__DO THIS__
Rewrite everything from the start of the rows down through the line containing "pyautogui.click(x=396, y=184)", swapping "height" for "vertical size" and changing nothing else.

[Data records]
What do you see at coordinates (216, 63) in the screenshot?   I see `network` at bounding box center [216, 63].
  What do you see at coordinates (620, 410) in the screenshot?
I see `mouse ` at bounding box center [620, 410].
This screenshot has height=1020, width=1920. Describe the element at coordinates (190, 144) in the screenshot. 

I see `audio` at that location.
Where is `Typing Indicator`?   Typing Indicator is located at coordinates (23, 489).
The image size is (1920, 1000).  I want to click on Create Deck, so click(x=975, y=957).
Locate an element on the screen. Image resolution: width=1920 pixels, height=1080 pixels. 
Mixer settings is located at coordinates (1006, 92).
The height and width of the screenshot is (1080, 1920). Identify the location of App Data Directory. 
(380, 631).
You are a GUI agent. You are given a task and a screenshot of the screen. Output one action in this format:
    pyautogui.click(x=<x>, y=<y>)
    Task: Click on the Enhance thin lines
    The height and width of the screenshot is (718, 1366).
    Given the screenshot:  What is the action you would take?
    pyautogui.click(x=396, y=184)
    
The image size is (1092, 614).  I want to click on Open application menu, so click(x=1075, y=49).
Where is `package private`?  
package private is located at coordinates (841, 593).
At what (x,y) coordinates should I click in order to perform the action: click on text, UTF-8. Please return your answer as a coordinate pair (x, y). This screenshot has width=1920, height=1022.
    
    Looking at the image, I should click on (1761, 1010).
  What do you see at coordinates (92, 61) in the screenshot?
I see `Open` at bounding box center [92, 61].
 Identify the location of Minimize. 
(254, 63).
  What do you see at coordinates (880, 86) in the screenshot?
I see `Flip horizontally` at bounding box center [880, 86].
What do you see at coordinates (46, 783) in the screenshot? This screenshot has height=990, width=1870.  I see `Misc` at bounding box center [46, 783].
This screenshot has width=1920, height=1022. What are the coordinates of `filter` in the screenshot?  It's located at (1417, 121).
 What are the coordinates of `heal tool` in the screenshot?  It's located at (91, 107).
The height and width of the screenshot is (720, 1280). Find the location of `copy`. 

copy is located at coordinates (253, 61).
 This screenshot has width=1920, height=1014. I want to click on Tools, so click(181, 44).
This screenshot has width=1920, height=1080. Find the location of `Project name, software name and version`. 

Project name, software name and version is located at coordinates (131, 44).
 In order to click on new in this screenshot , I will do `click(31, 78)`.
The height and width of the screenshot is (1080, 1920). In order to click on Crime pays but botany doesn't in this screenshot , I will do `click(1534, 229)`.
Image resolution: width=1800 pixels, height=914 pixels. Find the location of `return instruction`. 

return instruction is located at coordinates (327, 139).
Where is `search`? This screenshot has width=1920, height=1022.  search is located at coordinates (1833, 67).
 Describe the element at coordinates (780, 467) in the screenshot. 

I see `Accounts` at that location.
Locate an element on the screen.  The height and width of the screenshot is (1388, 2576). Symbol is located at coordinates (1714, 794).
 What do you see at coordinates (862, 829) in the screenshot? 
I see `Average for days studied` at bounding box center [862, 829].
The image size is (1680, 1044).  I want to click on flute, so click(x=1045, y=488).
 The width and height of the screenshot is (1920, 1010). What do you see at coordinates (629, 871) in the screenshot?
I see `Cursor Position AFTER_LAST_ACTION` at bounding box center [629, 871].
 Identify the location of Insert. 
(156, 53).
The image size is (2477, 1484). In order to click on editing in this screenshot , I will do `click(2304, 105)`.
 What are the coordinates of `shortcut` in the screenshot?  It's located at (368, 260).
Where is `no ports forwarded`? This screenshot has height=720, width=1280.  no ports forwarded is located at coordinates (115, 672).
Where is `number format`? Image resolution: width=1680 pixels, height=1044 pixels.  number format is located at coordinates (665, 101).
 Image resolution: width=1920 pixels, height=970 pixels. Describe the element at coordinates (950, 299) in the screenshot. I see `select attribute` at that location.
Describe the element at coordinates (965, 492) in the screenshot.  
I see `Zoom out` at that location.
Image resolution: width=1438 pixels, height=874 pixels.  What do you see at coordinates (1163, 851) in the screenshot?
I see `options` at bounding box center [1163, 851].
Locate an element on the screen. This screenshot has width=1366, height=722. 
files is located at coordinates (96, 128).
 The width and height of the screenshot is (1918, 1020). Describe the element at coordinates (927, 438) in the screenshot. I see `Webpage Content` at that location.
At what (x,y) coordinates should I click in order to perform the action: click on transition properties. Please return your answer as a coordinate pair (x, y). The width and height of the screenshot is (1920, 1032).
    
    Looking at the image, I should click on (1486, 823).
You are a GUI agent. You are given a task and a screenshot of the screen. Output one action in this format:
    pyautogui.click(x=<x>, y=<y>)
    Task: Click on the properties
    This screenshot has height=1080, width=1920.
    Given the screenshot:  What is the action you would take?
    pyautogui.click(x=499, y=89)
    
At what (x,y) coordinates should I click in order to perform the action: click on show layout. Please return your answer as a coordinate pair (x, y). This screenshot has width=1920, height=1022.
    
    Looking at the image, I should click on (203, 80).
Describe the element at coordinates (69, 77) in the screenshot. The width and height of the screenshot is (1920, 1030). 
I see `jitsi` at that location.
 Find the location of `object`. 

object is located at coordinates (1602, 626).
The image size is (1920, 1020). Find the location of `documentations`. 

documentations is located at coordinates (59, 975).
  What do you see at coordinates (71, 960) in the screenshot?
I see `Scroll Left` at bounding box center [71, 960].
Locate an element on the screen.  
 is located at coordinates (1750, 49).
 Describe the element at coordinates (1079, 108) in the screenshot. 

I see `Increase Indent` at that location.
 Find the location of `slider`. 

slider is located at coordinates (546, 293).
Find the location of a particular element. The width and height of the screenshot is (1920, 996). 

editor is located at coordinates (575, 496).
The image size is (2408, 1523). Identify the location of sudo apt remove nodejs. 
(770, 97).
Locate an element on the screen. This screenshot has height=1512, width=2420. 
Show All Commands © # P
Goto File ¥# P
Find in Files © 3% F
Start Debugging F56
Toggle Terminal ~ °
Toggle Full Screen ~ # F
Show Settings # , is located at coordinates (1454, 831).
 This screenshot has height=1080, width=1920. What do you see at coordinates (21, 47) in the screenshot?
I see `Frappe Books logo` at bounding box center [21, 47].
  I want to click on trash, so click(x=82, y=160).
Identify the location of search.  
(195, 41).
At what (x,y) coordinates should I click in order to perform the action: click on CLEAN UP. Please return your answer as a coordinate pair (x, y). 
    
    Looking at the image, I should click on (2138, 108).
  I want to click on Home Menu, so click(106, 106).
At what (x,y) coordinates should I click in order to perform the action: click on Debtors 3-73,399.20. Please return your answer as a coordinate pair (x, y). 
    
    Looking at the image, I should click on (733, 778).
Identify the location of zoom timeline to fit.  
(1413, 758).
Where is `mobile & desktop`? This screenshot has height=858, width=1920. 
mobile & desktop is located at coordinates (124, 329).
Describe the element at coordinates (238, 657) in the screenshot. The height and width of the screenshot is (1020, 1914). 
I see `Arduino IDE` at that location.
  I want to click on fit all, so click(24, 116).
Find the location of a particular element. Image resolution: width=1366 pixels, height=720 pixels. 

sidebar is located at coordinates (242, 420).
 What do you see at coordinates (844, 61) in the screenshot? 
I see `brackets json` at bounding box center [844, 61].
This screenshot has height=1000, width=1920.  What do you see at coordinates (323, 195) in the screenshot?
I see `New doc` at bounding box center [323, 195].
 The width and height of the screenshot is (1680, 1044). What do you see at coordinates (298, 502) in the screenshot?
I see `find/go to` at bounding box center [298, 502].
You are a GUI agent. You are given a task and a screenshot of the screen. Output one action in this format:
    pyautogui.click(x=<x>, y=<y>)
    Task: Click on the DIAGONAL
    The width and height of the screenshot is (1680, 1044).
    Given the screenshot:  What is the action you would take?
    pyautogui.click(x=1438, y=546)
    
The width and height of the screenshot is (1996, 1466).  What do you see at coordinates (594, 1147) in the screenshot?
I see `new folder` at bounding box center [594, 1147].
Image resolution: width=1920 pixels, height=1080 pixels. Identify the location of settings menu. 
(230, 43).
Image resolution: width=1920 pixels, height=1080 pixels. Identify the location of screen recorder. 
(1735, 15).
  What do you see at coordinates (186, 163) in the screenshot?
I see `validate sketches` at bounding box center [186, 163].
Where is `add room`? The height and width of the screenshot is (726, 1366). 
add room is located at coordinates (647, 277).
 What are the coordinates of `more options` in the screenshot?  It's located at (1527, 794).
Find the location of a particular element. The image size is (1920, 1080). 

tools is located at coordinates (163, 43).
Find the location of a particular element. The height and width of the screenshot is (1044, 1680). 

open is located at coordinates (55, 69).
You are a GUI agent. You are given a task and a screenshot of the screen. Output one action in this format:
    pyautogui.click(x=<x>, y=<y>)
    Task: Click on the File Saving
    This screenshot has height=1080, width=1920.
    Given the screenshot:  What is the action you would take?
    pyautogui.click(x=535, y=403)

__TASK SOLUTION__
What do you see at coordinates (216, 63) in the screenshot?   I see `network` at bounding box center [216, 63].
  What do you see at coordinates (620, 410) in the screenshot?
I see `mouse ` at bounding box center [620, 410].
This screenshot has vertical size=1020, width=1920. Describe the element at coordinates (190, 144) in the screenshot. 

I see `audio` at that location.
Where is `Typing Indicator`?   Typing Indicator is located at coordinates (23, 489).
The image size is (1920, 1000).  I want to click on Create Deck, so click(x=975, y=957).
Locate an element on the screen. Image resolution: width=1920 pixels, vertical size=1080 pixels. 
Mixer settings is located at coordinates (1006, 92).
The vertical size and width of the screenshot is (1080, 1920). Identify the location of App Data Directory. 
(380, 631).
You are a GUI agent. You are given a task and a screenshot of the screen. Output one action in this format:
    pyautogui.click(x=<x>, y=<y>)
    Task: Click on the Enhance thin lines
    The vertical size and width of the screenshot is (718, 1366).
    Given the screenshot:  What is the action you would take?
    pyautogui.click(x=396, y=184)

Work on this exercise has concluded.